● **What needs to be done**: Retrieve all lines below that have the string "vertical".

Items from a data source:
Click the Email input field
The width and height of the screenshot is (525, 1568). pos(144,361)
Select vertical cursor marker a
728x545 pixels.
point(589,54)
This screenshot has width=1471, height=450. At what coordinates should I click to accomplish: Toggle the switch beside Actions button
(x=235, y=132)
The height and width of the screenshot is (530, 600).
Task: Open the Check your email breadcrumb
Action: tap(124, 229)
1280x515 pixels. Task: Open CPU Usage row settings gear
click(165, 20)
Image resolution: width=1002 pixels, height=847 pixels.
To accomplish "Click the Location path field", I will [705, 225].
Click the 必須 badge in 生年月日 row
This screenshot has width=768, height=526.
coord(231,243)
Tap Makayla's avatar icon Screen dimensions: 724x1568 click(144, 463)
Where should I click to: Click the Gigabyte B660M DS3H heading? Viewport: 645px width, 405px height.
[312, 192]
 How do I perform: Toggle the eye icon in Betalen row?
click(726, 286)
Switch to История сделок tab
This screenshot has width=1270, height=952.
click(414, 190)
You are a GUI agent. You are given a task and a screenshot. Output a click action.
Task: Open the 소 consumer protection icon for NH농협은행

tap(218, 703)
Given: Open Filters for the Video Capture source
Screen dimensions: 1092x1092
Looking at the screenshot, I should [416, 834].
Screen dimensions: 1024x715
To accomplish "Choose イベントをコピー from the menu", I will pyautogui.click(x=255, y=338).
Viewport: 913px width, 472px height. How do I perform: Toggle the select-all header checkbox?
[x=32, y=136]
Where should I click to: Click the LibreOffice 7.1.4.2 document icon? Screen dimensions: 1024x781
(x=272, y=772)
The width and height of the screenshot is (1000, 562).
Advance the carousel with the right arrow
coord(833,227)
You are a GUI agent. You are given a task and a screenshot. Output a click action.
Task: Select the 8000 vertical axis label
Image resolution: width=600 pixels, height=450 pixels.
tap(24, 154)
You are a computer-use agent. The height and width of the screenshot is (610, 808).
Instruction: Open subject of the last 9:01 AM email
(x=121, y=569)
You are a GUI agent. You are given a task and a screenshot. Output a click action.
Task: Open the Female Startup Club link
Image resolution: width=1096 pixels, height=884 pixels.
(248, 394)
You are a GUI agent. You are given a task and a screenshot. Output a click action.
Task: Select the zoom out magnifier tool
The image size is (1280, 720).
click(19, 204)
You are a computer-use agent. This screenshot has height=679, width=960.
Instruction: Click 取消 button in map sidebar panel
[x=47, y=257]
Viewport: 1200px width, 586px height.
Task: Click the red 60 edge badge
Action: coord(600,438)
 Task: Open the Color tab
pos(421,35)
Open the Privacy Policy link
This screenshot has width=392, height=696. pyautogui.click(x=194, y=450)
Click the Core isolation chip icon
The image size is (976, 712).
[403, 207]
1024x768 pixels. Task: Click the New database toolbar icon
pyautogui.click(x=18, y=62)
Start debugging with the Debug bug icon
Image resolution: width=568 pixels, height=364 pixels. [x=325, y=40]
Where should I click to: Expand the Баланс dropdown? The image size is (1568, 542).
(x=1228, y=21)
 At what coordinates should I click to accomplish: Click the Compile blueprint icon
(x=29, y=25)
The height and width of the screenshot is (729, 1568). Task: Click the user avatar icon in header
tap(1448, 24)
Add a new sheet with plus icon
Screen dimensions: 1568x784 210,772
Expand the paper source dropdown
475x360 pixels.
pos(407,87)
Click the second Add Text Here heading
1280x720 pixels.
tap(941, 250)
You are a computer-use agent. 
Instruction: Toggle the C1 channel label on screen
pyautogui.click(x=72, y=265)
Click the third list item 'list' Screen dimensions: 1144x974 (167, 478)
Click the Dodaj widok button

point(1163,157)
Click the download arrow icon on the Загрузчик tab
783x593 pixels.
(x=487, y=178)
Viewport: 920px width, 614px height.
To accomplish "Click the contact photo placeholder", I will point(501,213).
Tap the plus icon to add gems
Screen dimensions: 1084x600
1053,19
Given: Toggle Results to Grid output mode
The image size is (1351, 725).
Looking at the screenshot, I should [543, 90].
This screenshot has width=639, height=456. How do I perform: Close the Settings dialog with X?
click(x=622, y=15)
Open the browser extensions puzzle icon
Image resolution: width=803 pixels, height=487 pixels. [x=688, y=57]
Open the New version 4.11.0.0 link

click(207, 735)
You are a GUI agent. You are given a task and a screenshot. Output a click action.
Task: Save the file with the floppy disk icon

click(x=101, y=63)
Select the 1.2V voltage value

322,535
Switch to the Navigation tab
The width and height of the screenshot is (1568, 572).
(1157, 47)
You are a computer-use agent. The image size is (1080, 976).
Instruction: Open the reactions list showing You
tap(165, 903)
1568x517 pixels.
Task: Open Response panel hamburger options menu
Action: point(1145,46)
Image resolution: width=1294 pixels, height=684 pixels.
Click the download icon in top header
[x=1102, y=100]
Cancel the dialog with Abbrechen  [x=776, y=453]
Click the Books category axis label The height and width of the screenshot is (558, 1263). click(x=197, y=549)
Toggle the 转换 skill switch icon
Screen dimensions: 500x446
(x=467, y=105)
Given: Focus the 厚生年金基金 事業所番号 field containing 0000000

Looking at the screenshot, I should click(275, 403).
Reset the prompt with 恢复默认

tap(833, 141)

● **Response box**:
Select vertical cursor marker a
Task: Select the 8000 vertical axis label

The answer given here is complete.